Dzieci z Czerniejowa w rodzinie zastępczej
Sąd rodzinny w Lublinie powierzył tymczasowo rodzinie zastępczej opiekę nad czwórką dzieci Jolanty i Andrzeja K. z Czerniejowa, podejrzanych o zamordowanie pięciorga noworodków.
"Sąd odroczył wydanie orzeczenia o zawieszeniu praw rodzicielskich aresztowanych małżonków K., ale na czas postępowania w tej sprawie już powierzył dzieci rodzinie siostry Andrzeja K., mieszkającej w sąsiedztwie" - powiedziała rzeczniczka prasowa lubelskiego Sądu Okręgowego Barbara du Chateau.
Sąd postanowił przesłuchać małżonków K., zanim postanowi o zawieszeniu ich praw rodzicielskich. W środowej rozprawie K. nie uczestniczyli. Sąd chce też zapoznać się z efektami terapii psychologicznej zastosowanej wobec dzieci.
Siostra Andrzeja K., Jolanta D., i jej mąż Ryszard, jedyni kandydaci na rodzinę zastępczą, potwierdzili przed sądem, że chcą wychowywać dzieci do pełnoletności. Powiedzieli, że są z nimi bardzo emocjonalnie związani. Dzieci Jolanty i Andrzeja K. są w wieku 12-17 lat. Najstarszy syn skończy 18 lat w grudniu.
"Sąd uznał, że już należy tymczasowo uregulować sytuację dzieci.

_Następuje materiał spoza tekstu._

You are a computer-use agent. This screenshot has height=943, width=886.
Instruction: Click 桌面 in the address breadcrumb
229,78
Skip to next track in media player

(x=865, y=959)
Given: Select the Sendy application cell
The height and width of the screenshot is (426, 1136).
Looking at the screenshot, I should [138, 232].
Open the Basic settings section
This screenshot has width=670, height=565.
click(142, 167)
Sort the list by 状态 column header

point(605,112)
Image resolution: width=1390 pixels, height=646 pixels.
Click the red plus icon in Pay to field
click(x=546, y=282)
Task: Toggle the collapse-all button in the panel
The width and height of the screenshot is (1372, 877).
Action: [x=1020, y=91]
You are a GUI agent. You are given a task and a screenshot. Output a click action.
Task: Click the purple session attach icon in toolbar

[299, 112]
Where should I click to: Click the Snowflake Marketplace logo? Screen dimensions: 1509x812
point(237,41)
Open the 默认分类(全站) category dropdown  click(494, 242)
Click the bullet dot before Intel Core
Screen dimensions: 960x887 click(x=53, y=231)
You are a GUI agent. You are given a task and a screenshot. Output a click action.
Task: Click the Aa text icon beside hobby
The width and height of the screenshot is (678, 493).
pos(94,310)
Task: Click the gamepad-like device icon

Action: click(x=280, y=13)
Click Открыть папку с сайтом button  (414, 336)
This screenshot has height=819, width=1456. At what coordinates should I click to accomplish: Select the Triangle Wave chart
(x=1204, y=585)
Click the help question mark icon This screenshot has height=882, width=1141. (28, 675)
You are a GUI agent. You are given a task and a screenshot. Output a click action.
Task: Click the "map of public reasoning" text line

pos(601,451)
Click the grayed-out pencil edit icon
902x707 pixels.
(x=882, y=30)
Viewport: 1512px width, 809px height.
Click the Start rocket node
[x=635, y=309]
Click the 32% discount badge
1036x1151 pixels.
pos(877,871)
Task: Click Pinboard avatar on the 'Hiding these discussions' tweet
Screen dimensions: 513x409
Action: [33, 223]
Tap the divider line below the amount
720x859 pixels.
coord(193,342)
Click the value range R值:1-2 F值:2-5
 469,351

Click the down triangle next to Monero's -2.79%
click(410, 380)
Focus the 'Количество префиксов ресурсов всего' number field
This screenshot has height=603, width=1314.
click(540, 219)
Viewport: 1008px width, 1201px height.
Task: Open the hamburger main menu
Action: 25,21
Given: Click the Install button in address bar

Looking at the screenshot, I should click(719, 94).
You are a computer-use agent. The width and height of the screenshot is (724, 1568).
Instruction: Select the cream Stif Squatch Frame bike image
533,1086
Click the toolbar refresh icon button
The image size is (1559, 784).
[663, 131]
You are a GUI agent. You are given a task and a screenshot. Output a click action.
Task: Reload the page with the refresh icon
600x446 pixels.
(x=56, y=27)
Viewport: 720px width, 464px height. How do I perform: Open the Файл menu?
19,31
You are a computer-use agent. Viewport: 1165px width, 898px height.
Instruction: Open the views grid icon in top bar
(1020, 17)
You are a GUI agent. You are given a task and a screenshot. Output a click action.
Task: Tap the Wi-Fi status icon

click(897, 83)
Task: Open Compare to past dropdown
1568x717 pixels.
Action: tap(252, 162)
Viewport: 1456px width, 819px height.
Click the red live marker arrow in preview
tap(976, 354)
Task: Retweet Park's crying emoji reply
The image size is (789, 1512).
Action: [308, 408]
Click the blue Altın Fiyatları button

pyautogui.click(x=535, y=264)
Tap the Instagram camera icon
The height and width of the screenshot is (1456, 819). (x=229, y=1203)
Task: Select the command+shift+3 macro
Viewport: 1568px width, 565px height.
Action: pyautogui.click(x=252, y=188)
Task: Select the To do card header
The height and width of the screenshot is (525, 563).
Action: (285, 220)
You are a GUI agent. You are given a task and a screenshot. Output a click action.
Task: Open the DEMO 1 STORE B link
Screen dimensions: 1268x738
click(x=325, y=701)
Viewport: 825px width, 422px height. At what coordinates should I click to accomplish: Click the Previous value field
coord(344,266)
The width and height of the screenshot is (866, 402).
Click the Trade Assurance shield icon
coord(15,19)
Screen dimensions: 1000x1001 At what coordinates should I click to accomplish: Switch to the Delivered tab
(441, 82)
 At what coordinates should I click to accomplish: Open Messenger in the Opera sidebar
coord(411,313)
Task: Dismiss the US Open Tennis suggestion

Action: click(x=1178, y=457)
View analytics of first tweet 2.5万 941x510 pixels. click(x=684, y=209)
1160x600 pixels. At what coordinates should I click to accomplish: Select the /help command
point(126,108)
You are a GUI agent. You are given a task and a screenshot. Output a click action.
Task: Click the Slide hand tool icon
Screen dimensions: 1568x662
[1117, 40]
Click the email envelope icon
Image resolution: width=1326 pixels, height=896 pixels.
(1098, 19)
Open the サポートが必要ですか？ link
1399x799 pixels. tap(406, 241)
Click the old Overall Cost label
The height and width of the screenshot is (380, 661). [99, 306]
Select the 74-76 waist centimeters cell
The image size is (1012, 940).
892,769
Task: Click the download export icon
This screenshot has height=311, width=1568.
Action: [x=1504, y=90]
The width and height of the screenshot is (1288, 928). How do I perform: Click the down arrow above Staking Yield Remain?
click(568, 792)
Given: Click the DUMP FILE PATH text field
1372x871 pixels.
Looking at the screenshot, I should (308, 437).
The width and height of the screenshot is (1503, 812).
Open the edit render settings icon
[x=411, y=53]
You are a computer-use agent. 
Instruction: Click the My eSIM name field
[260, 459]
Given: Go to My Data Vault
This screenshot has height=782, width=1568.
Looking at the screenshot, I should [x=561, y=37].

Zobowiązał małżonków D. do kontynuowania ich terapii psychologicznej" - powiedziała du Chateau.
Jolanta D. jest pedagogiem. Opiekuje się dziećmi K. od czasu aresztowania ich rodziców i w ocenie kuratora sądowego robi to dobrze. Według sądu, opieka rodziny i pozostawienie dzieci w tym samym środowisku będzie dla nich lepsza niż umieszczenie w zakładzie wychowawczym. Sprawowanie opieki nad dziećmi K. pozostanie pod nadzorem kuratora, który co dwa tygodnie będzie sporządzać sprawozdania dla sądu.
Ostateczną decyzję o losie dzieci sąd wyda prawdopodobnie na następnej rozprawie, która została wyznaczona na 28 listopada, po przesłuchaniu przebywających w areszcie małżonków K.
38-letnia Jolanta K. i 44-letni Andrzej K. są podejrzani o zabicie swoich pięciorga noworodków. Ich zwłoki, odkryte 20 sierpnia w Czerniejowie na Lubelszczyźnie, przechowywane były w piwnicy domu rodziny K. w beczce z kapustą. Zostały ujawnione, gdy babcia ze względu na fetor poleciła dwóm wnuczkom wyrzucenie zawartości beczki na pole.